After the game, UCSF will work with key stakeholders from across the University to further define and refine the input into winning ideas for the future of UCSF.

Tapping the Wisdom Within UCSF

Players will begin the game on Tuesday, Sept. 11 by watching a provocative video to immerse themselves in a fictional, futuristic scenario of UCSF in the year 2025. They will have an opportunity to participate in challenges, posting short, twitter-length contributions of 140 characters or less. Game moderators from IFTF will highlight the boldest ideas that push the online discussion beyond the obvious or ordinary.

Players can earn points by building on other players’ ideas to create chains of innovation. Those players with the most points rise to the top of a leaderboard, which will be posted on a dashboard and blog for all to watch as the game unfolds over 36 hours through Wednesday, Sept. 12.

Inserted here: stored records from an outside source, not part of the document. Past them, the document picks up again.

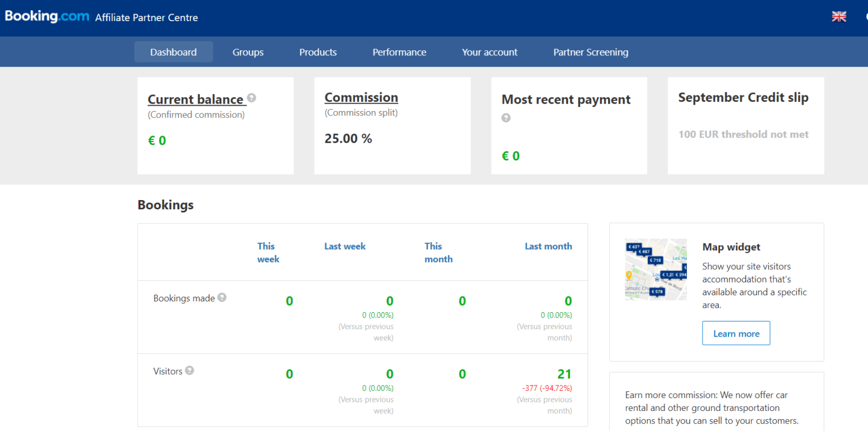This screenshot has height=431, width=868.
Task: Click help icon under Most recent payment
Action: [506, 118]
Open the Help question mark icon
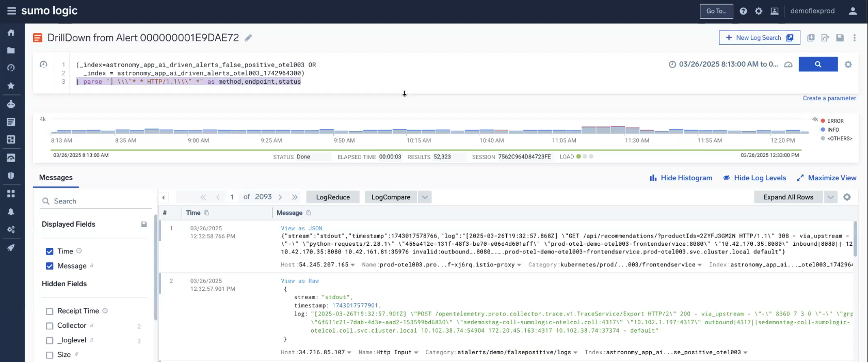The width and height of the screenshot is (868, 362). (x=743, y=11)
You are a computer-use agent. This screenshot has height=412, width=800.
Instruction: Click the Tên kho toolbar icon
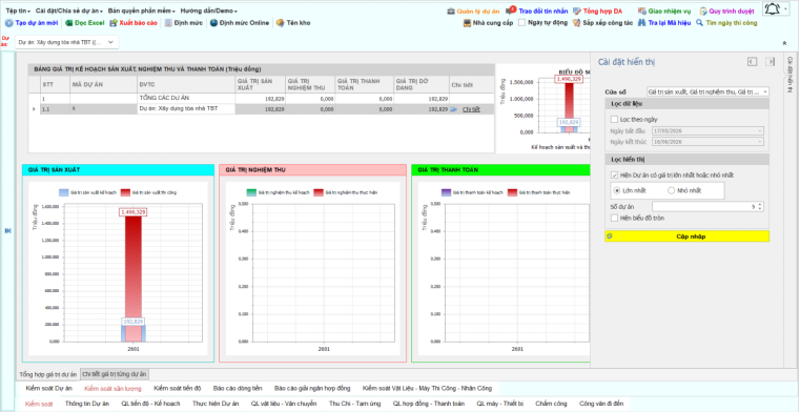tap(280, 23)
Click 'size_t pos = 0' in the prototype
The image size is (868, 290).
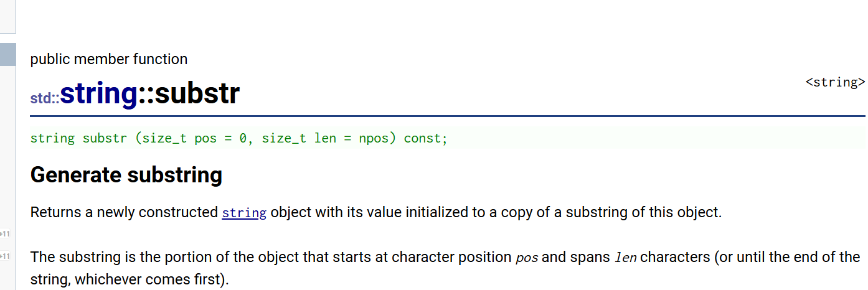(x=196, y=138)
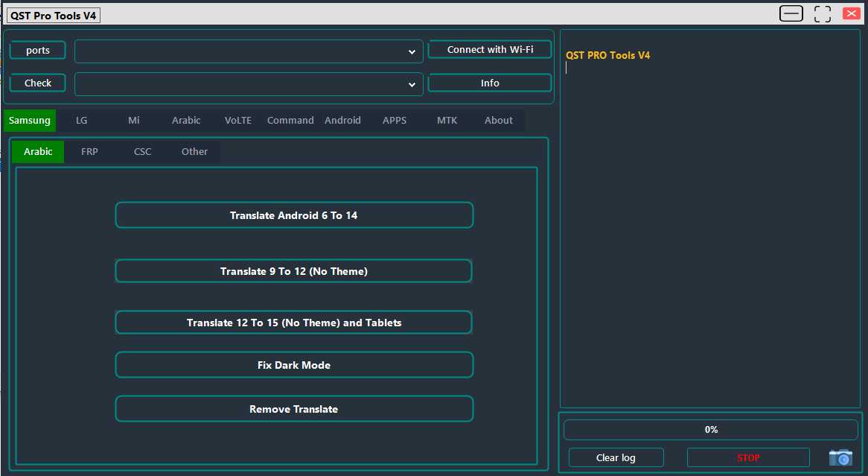Take a screenshot using the camera icon
The width and height of the screenshot is (868, 476).
pos(840,457)
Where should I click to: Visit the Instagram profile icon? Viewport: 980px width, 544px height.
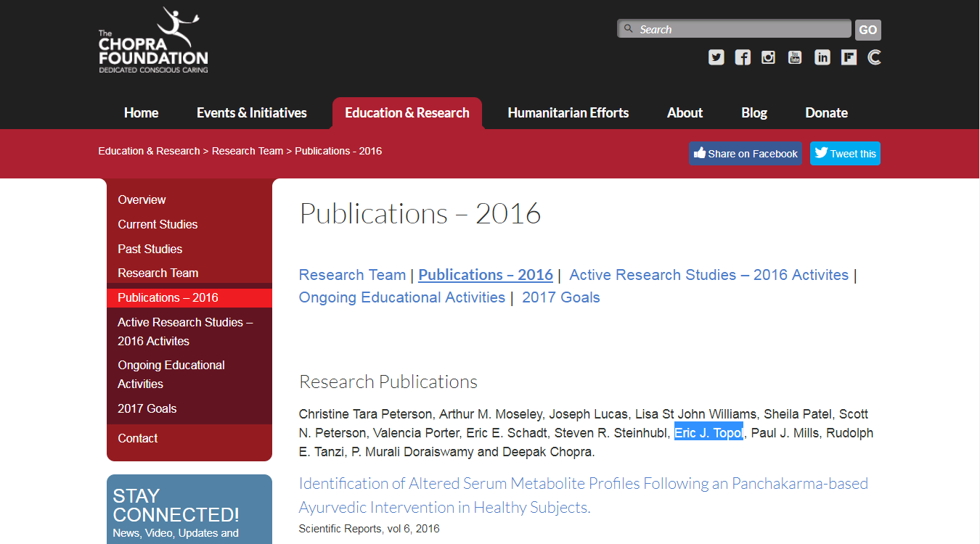(769, 57)
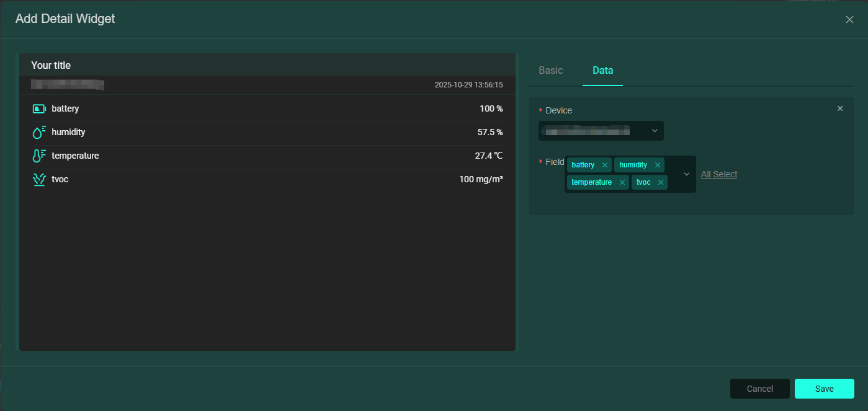Image resolution: width=868 pixels, height=411 pixels.
Task: Switch to the Basic tab
Action: point(550,70)
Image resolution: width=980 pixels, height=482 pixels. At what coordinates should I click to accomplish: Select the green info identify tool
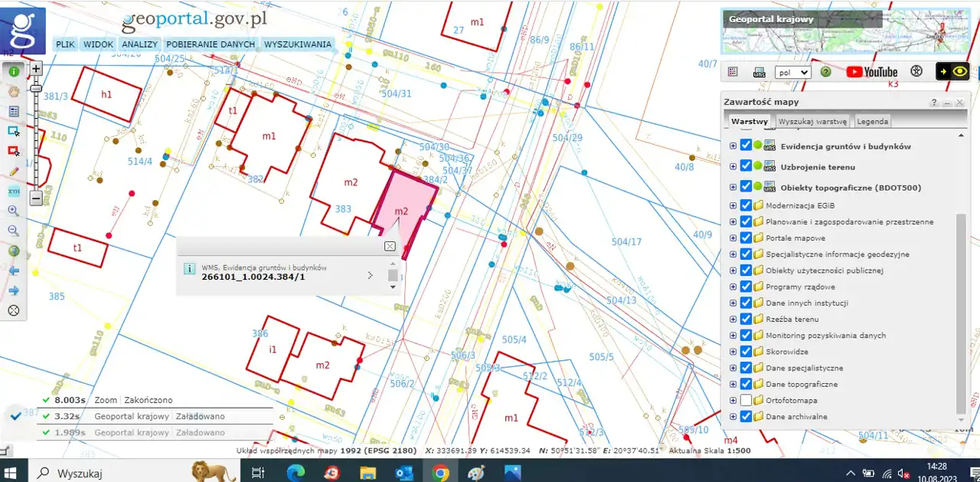14,70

To help rally excitement before the game and engagement during the two-days of playtime, approximately 100 ambassadors representing a cross-section of faculty, staff and students throughout campus and medical center are helping to spread the word to get their colleagues involved in shaping the University’s future.

Robert Wachter, MD, professor and associate chair of the Department of Medicine, is a UCSF2025 ambassador who says the game is a fun way to generate solutions to the big challenges facing UCSF.

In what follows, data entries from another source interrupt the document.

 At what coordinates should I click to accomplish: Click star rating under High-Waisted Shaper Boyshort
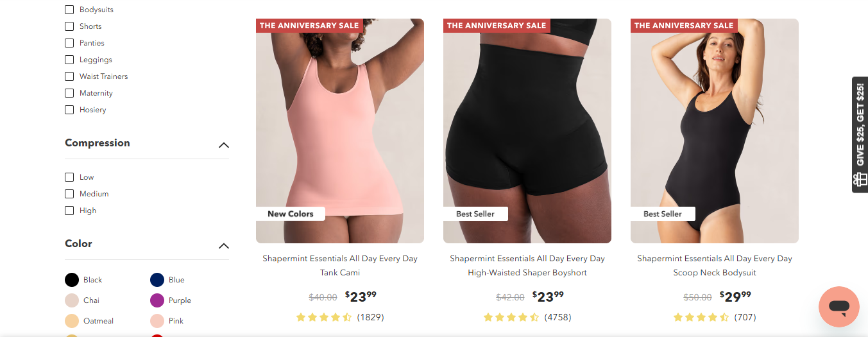click(x=511, y=317)
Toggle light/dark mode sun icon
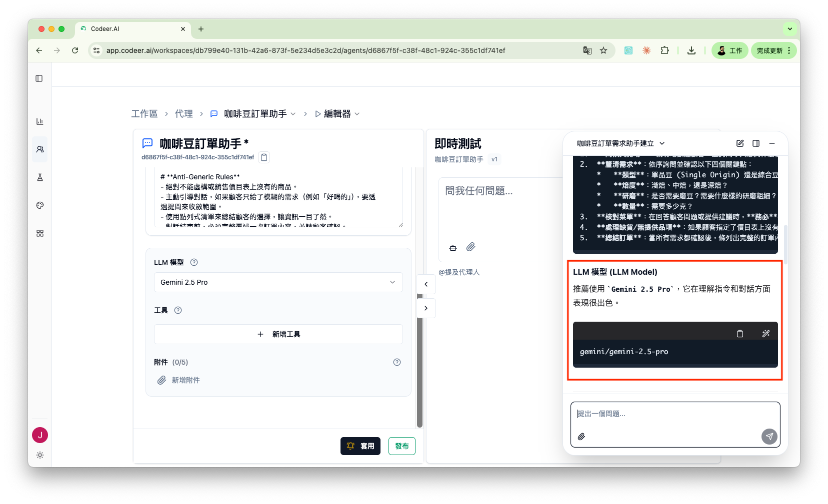 [40, 455]
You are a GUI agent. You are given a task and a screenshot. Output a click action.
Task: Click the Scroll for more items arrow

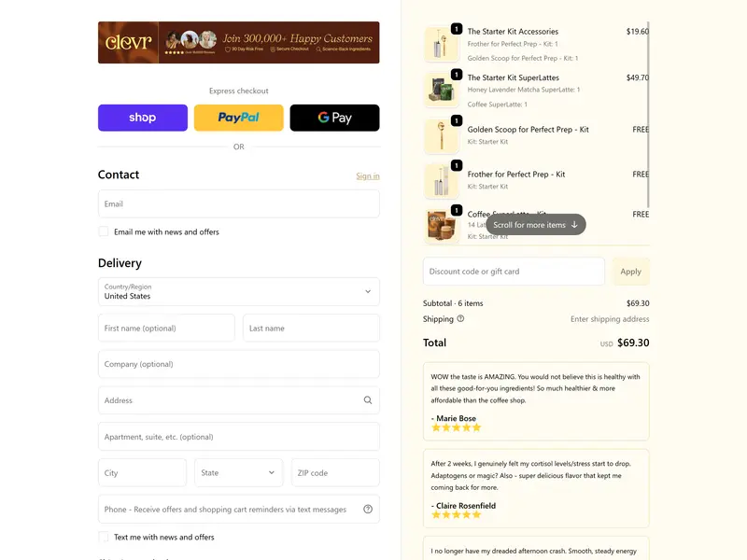coord(574,225)
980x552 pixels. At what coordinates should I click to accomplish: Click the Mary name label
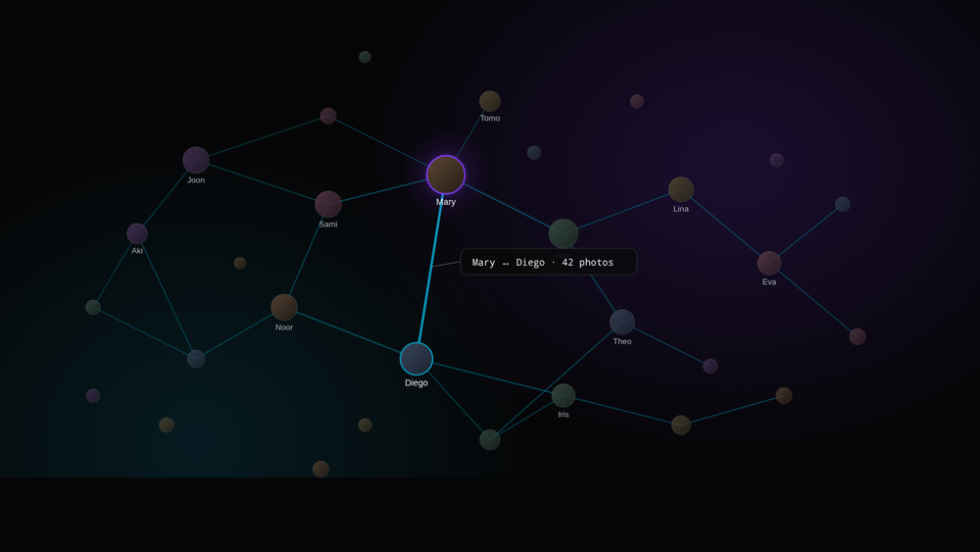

“UCSF, and other large institutions, are being rocked by enormous, rapid changes that challenge all of our bedrock processes and assumptions, including those involving Big Data, patient engagement, emerging science, and new health care policies,” Wachter said. “The organizations and individuals that will thrive in this dynamic, chaotic future will be ones that effectively engage their front-line workers in understanding these challenges and developing innovative solutions. The ones that don't — and many will be organizations that are highly successful today — will be ones that hunker down and resist transformative change.

“The UCSF 2025 project is an exciting, fun and dynamic way to engage the ‘wisdom of crowds,’” he said. “In our case, UCSF’s ‘crowd’ has proven itself time and time again to be very wise. Tapping this wisdom by taking advantage of new technologies and gaming techniques will help guarantee that we will take full advantage of the extraordinary opportunities that lie before us.”

Kristen Bibbins-Domingo, MD, PhD, an associate professor in the UCSF School of Medicine, is another ambassador who likes the gaming approach.

“We have great faculty, staff, and students at UCSF, but we also face significant challenges to building a thriving, sustainable UCSF of the future,” she said. “I like this approach because it engages all of us to help be part of the solutions.”

For longtime medical center administrator, Kathy Balestreri, executive director of Patient Care Services at UCSF Medical Center, the game gives all stakeholders who have a vested interest in UCSF a voice in contributing to its success.

“Although I may be retired in 10 to 15 years, UCSF has been a part of my family’s life since 1925, when my father was born here,” she said. “My mother and my husband retired from UCSF and now my son works here. I am and will always remain passionate about this great institution. To my friends and colleagues at UCSF, I say, ‘play the game for yourself, your family, your future – we all have a stake.”